What is expected: Copy every one of the following records verbatim, line for line.

[Records for locating words and elements]
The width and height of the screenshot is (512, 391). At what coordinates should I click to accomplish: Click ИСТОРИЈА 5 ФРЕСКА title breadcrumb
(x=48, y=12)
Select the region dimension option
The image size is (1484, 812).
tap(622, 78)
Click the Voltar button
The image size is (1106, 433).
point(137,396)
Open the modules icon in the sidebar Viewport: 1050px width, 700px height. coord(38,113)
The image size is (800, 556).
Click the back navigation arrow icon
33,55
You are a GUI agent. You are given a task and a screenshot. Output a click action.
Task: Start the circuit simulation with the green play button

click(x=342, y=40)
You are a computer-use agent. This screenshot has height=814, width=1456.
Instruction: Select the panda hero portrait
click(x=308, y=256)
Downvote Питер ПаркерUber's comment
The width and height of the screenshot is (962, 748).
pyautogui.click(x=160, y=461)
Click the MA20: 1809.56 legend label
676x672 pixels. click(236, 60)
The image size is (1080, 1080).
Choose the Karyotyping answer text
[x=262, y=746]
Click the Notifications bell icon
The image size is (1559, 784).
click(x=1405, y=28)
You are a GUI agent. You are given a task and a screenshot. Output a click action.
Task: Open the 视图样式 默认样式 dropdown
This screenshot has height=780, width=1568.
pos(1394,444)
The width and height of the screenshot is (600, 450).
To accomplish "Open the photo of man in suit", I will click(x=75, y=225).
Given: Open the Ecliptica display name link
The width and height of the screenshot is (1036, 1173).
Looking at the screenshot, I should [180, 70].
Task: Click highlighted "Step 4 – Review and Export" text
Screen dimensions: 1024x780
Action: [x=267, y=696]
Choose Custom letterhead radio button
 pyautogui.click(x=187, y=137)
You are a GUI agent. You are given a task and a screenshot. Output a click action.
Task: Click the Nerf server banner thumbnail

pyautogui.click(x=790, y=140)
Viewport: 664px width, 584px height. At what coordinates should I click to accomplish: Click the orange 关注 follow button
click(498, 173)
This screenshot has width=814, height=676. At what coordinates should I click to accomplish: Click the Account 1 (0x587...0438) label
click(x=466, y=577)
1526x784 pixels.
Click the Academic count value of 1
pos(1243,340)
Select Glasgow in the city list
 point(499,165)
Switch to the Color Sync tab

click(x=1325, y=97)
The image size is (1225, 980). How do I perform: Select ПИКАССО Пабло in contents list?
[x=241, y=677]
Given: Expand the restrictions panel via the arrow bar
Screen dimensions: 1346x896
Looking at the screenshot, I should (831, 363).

Complete output:
The width and height of the screenshot is (512, 391). At what coordinates should I click to accomplish: Click ИСТОРИЈА 5 ФРЕСКА title breadcrumb
(x=48, y=12)
Select the region dimension option
The image size is (1484, 812).
tap(622, 78)
Click the Voltar button
The image size is (1106, 433).
point(137,396)
Open the modules icon in the sidebar Viewport: 1050px width, 700px height. coord(38,113)
The image size is (800, 556).
Click the back navigation arrow icon
33,55
You are a GUI agent. You are given a task and a screenshot. Output a click action.
Task: Start the circuit simulation with the green play button

click(x=342, y=40)
You are a computer-use agent. This screenshot has height=814, width=1456.
Instruction: Select the panda hero portrait
click(x=308, y=256)
Downvote Питер ПаркерUber's comment
The width and height of the screenshot is (962, 748).
pyautogui.click(x=160, y=461)
Click the MA20: 1809.56 legend label
676x672 pixels. click(236, 60)
The image size is (1080, 1080).
Choose the Karyotyping answer text
[x=262, y=746]
Click the Notifications bell icon
The image size is (1559, 784).
click(x=1405, y=28)
You are a GUI agent. You are given a task and a screenshot. Output a click action.
Task: Open the 视图样式 默认样式 dropdown
This screenshot has height=780, width=1568.
pos(1394,444)
The width and height of the screenshot is (600, 450).
To accomplish "Open the photo of man in suit", I will click(x=75, y=225).
Given: Open the Ecliptica display name link
The width and height of the screenshot is (1036, 1173).
Looking at the screenshot, I should [180, 70].
Task: Click highlighted "Step 4 – Review and Export" text
Screen dimensions: 1024x780
Action: [x=267, y=696]
Choose Custom letterhead radio button
 pyautogui.click(x=187, y=137)
You are a GUI agent. You are given a task and a screenshot. Output a click action.
Task: Click the Nerf server banner thumbnail

pyautogui.click(x=790, y=140)
Viewport: 664px width, 584px height. At what coordinates should I click to accomplish: Click the orange 关注 follow button
click(498, 173)
This screenshot has width=814, height=676. At what coordinates should I click to accomplish: Click the Account 1 (0x587...0438) label
click(x=466, y=577)
1526x784 pixels.
Click the Academic count value of 1
pos(1243,340)
Select Glasgow in the city list
 point(499,165)
Switch to the Color Sync tab

click(x=1325, y=97)
The image size is (1225, 980). How do I perform: Select ПИКАССО Пабло in contents list?
[x=241, y=677]
Given: Expand the restrictions panel via the arrow bar
Screen dimensions: 1346x896
Looking at the screenshot, I should (831, 363).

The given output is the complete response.